HPが完全裏方に徹する、「HP Converged OEMプログラム」とは:小寺信良が見たモノづくりの現場(番外編)(3/3 ページ)
日本ヒューレット・パッカードが発表したサーバのOEM事業「HP Converged OEMプログラム」。従来のホワイトボックス(市販サーバ)を利用するものと、どこが違うのか? そこにはHPならではのいくつかのポイントがあった。
さらに梱包箱へのマニュアルの同梱、梱包箱もHPロゴではなく無印箱へのロゴ貼り付け、梱包テープに至るまで無印が選択できるなど、HPカラーを完全に消しての出荷が可能だ。

_ _ _ _

- [指示 a] エントリーのうち、「Task: Launch the QQ penguin app」を含む行から「Uncheck the Контингент」を含む行までを、最初と最後の行も入れてそのまま書き写してください。
この抜粋文とエントリーは、それぞれ別のところから集めたものです。

- [エントリー一覧]
_ _ _ _

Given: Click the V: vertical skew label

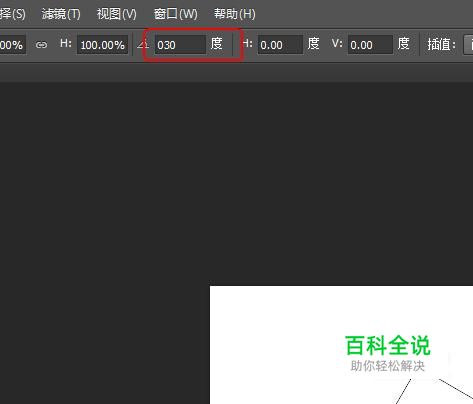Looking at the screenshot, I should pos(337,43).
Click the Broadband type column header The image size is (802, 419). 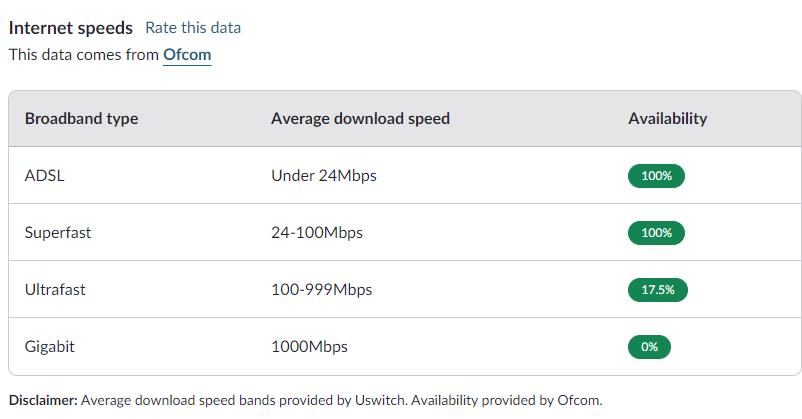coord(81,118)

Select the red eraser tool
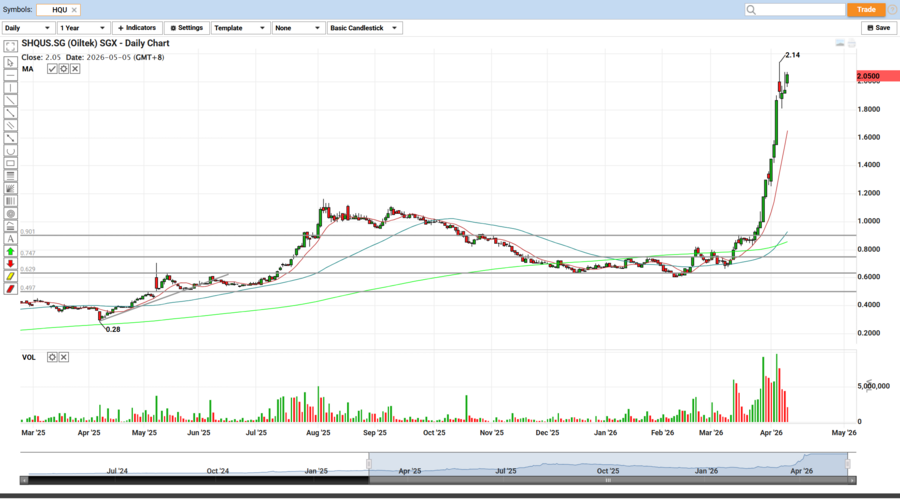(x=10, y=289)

_ _ _ _

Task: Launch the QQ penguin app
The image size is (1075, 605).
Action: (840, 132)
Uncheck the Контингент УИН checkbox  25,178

_ _ _ _

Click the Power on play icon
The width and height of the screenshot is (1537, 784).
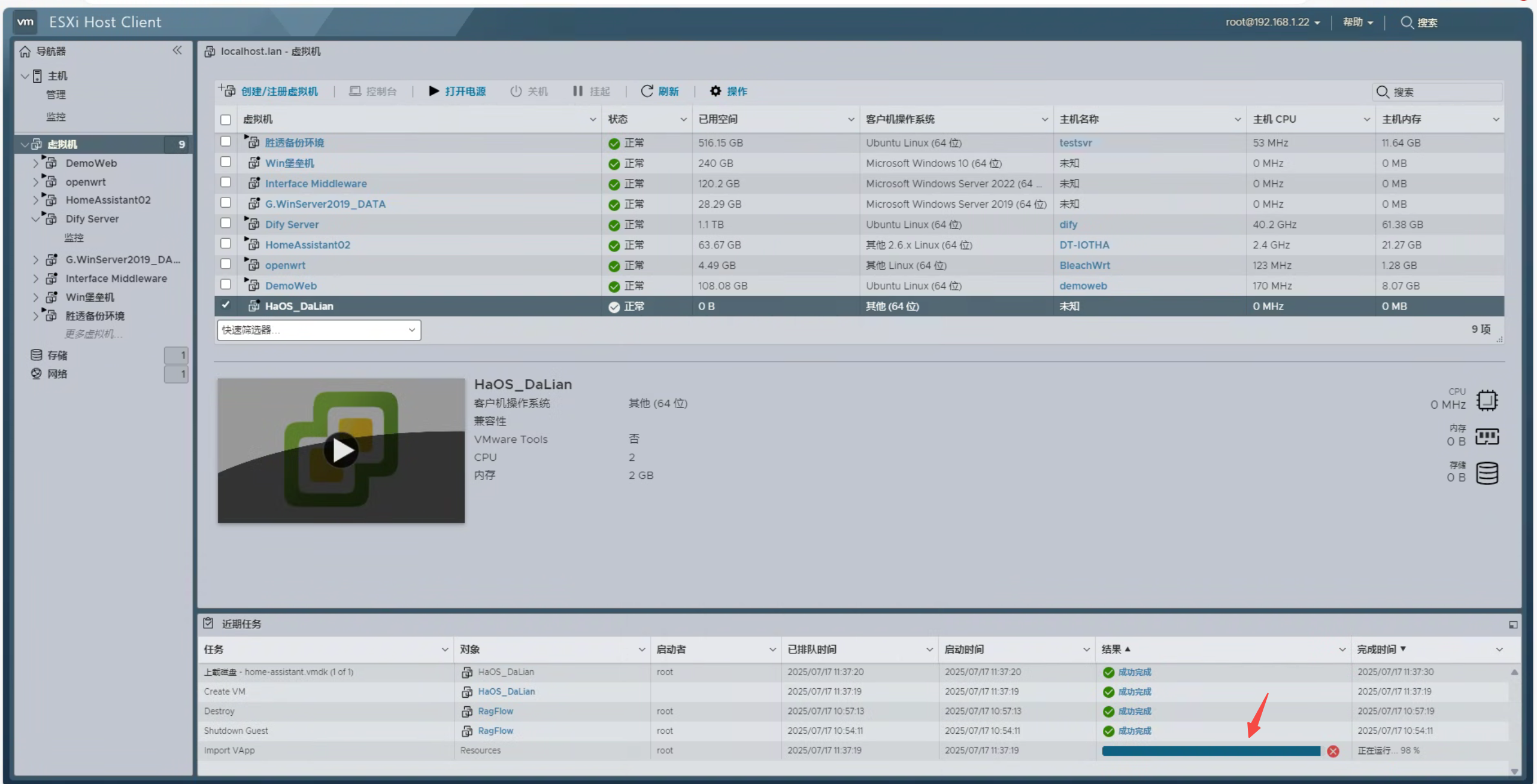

_ _ _ _

- [指示 b] HP Converged OEMプログラムについての抜粋文を、最後の文の後から書き継いでください。

- [回答 a]
Task: Launch the QQ penguin app
The image size is (1075, 605).
Action: (840, 132)
Uncheck the Контингент УИН checkbox  25,178

- [回答 b]
納品後のサポートに関しては、問題点を自社部分とサーバ部分に切り分ける必要があるが、サーバ部分の問題であればHPのコールセンターが対応する。コールセンターは全世界から利用でき、英語対応専用なので、英語圏以外の海外拠点での問題対応が格段に楽になる。サービス拠点は全世界170カ国あり、そこでの保守が受けられる。
製品価格に関しても、独自プログラムで対応する。最初の購入価格をドル建てで計上し、これが基準価格となる。以降は全世界で、現地通貨の為替レートで販売する。価格は毎月見直されるため、その時の相場にリニアに追従する価格で導入が可能だ。現地通貨が高い時が導入のチャンスというわけである。
単純にサーバを買ってきて納品するだけならば、ホワイトボックスをベースにした方が廉価であろう。しかし長期の製品供給や保守部品の確保、また電話サポートなどの運用コストまで考えると、HPのプログラムを利用するメリットがあるという。
既に米国では2005年よりサービスインしており、HPのOEMパートナーで、監視事業を営むIntransa社の場合、消費電力を70%削減、インストール時間を99%削減、顧客からのサポートコールを20%削減できたという。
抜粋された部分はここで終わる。